En julio de 2024 comenzó a circular en redes y medios la versión de que la actriz mexicana Blanca Soto estaría esperando un hijo con Fernando Colunga. La noticia se propagó con rapidez pese a que ninguno de los dos intérpretes corroboró públicamente la información. Las discrepancias entre los señalamientos y las apariciones de Soto despertaron suspicacias entre los seguidores, quienes se dedicaron a indagar cada detalle.
El revuelo fue mayúsculo debido a la popularidad de ambos artistas, conocidos por su trabajo conjunto en varias telenovelas y por la buena imagen que proyectan ante el público. La habitual discreción de Colunga con respecto a su vida personal avivó aún más las conjeturas: muchos se preguntaban por qué la pareja no aclaraba de forma directa el supuesto embarazo, máxime cuando gran parte de sus admiradores ignoraba siquiera que fueran pareja.
La confirmación llegó de forma inesperada cuando el productor Juan Osorio reveló que Blanca Soto sí había dado a luz y que, en efecto, Colunga se había estrenado como padre. Esta admisión provocó sentimientos encontrados: por un lado, los fans celebraron la noticia; por otro, se sintieron decepcionados de que los actores no compartieran ese momento tan trascendental con ellos.

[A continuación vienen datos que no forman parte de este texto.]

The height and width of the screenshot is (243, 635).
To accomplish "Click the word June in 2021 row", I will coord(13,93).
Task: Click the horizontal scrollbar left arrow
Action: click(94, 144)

El episodio impactó la percepción pública tanto de la relación personal como profesional entre Soto y Colunga. Aunque nunca oficializaron su romance, su evidente química en pantalla los había convertido en uno de los dúos favoritos de la televisión mexicana. El hermetismo con el que manejaron la llegada del bebé empañó esa imagen y sembró dudas sobre futuras colaboraciones, además de dejar a muchos admiradores con la sensación de haber sido excluidos de una parte importante de la vida de su ídolo.